* **Short exercise**
Reproduce every line below word for word, keeping the original order.

(Rows showing where targets appear)

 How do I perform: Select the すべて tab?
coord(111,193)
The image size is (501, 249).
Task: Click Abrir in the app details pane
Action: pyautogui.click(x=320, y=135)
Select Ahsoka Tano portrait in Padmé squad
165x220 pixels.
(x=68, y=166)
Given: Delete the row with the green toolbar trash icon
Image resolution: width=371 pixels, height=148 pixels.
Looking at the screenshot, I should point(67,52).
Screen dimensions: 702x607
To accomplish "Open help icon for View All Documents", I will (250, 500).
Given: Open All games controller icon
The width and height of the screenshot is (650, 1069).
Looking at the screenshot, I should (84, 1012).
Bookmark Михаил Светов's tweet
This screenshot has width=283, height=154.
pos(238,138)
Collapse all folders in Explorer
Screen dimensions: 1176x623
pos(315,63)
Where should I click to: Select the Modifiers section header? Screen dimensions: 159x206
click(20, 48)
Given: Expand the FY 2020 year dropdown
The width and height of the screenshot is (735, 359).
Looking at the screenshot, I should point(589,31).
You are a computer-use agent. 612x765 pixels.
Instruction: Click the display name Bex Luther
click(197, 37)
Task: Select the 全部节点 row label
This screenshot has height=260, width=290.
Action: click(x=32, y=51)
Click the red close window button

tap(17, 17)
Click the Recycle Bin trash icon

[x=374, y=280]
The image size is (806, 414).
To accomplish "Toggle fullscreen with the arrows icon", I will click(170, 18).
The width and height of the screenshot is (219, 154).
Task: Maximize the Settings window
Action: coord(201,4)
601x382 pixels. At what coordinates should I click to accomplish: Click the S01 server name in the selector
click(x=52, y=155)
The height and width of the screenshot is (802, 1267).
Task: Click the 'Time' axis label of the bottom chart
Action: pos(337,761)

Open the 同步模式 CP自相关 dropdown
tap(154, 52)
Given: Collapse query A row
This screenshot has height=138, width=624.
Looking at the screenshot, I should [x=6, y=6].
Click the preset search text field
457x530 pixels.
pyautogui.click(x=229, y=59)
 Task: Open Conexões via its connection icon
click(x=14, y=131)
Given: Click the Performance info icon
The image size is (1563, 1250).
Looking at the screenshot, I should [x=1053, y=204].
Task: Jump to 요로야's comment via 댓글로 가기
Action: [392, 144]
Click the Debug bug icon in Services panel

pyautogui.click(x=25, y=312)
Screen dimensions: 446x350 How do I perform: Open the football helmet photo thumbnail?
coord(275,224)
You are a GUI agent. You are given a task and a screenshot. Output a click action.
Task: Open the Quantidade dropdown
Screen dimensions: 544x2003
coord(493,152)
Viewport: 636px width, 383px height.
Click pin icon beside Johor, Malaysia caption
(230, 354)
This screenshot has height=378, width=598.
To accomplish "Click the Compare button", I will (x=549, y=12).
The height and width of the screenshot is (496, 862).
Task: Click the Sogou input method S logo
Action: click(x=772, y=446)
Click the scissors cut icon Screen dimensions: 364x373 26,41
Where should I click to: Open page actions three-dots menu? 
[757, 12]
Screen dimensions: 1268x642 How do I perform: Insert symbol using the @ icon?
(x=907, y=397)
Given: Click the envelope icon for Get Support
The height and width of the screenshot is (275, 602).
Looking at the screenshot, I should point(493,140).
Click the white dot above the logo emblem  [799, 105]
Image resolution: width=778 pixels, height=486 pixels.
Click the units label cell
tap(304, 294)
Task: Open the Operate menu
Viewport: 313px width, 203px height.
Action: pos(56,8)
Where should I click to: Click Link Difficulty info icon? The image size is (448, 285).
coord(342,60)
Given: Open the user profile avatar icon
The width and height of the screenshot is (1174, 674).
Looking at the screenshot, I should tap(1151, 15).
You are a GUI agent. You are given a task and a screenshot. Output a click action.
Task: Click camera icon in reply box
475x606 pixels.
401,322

* **Result**
 How do I perform: Select the すべて tab?
coord(111,193)
The image size is (501, 249).
Task: Click Abrir in the app details pane
Action: pyautogui.click(x=320, y=135)
Select Ahsoka Tano portrait in Padmé squad
165x220 pixels.
(x=68, y=166)
Given: Delete the row with the green toolbar trash icon
Image resolution: width=371 pixels, height=148 pixels.
Looking at the screenshot, I should point(67,52).
Screen dimensions: 702x607
To accomplish "Open help icon for View All Documents", I will (250, 500).
Given: Open All games controller icon
The width and height of the screenshot is (650, 1069).
Looking at the screenshot, I should (84, 1012).
Bookmark Михаил Светов's tweet
This screenshot has width=283, height=154.
pos(238,138)
Collapse all folders in Explorer
Screen dimensions: 1176x623
pos(315,63)
Where should I click to: Select the Modifiers section header? Screen dimensions: 159x206
click(20, 48)
Given: Expand the FY 2020 year dropdown
The width and height of the screenshot is (735, 359).
Looking at the screenshot, I should point(589,31).
You are a computer-use agent. 612x765 pixels.
Instruction: Click the display name Bex Luther
click(197, 37)
Task: Select the 全部节点 row label
This screenshot has height=260, width=290.
Action: click(x=32, y=51)
Click the red close window button

tap(17, 17)
Click the Recycle Bin trash icon

[x=374, y=280]
The image size is (806, 414).
To accomplish "Toggle fullscreen with the arrows icon", I will click(170, 18).
The width and height of the screenshot is (219, 154).
Task: Maximize the Settings window
Action: coord(201,4)
601x382 pixels. At what coordinates should I click to accomplish: Click the S01 server name in the selector
click(x=52, y=155)
The height and width of the screenshot is (802, 1267).
Task: Click the 'Time' axis label of the bottom chart
Action: pos(337,761)

Open the 同步模式 CP自相关 dropdown
tap(154, 52)
Given: Collapse query A row
This screenshot has height=138, width=624.
Looking at the screenshot, I should [x=6, y=6].
Click the preset search text field
457x530 pixels.
pyautogui.click(x=229, y=59)
 Task: Open Conexões via its connection icon
click(x=14, y=131)
Given: Click the Performance info icon
The image size is (1563, 1250).
Looking at the screenshot, I should [x=1053, y=204].
Task: Jump to 요로야's comment via 댓글로 가기
Action: [392, 144]
Click the Debug bug icon in Services panel

pyautogui.click(x=25, y=312)
Screen dimensions: 446x350 How do I perform: Open the football helmet photo thumbnail?
coord(275,224)
You are a GUI agent. You are given a task and a screenshot. Output a click action.
Task: Open the Quantidade dropdown
Screen dimensions: 544x2003
coord(493,152)
Viewport: 636px width, 383px height.
Click pin icon beside Johor, Malaysia caption
(230, 354)
This screenshot has height=378, width=598.
To accomplish "Click the Compare button", I will (x=549, y=12).
The height and width of the screenshot is (496, 862).
Task: Click the Sogou input method S logo
Action: click(x=772, y=446)
Click the scissors cut icon Screen dimensions: 364x373 26,41
Where should I click to: Open page actions three-dots menu? 
[757, 12]
Screen dimensions: 1268x642 How do I perform: Insert symbol using the @ icon?
(x=907, y=397)
Given: Click the envelope icon for Get Support
The height and width of the screenshot is (275, 602).
Looking at the screenshot, I should point(493,140).
Click the white dot above the logo emblem  [799, 105]
Image resolution: width=778 pixels, height=486 pixels.
Click the units label cell
tap(304, 294)
Task: Open the Operate menu
Viewport: 313px width, 203px height.
Action: pos(56,8)
Where should I click to: Click Link Difficulty info icon? The image size is (448, 285).
coord(342,60)
Given: Open the user profile avatar icon
The width and height of the screenshot is (1174, 674).
Looking at the screenshot, I should tap(1151, 15).
You are a GUI agent. You are given a task and a screenshot. Output a click action.
Task: Click camera icon in reply box
475x606 pixels.
401,322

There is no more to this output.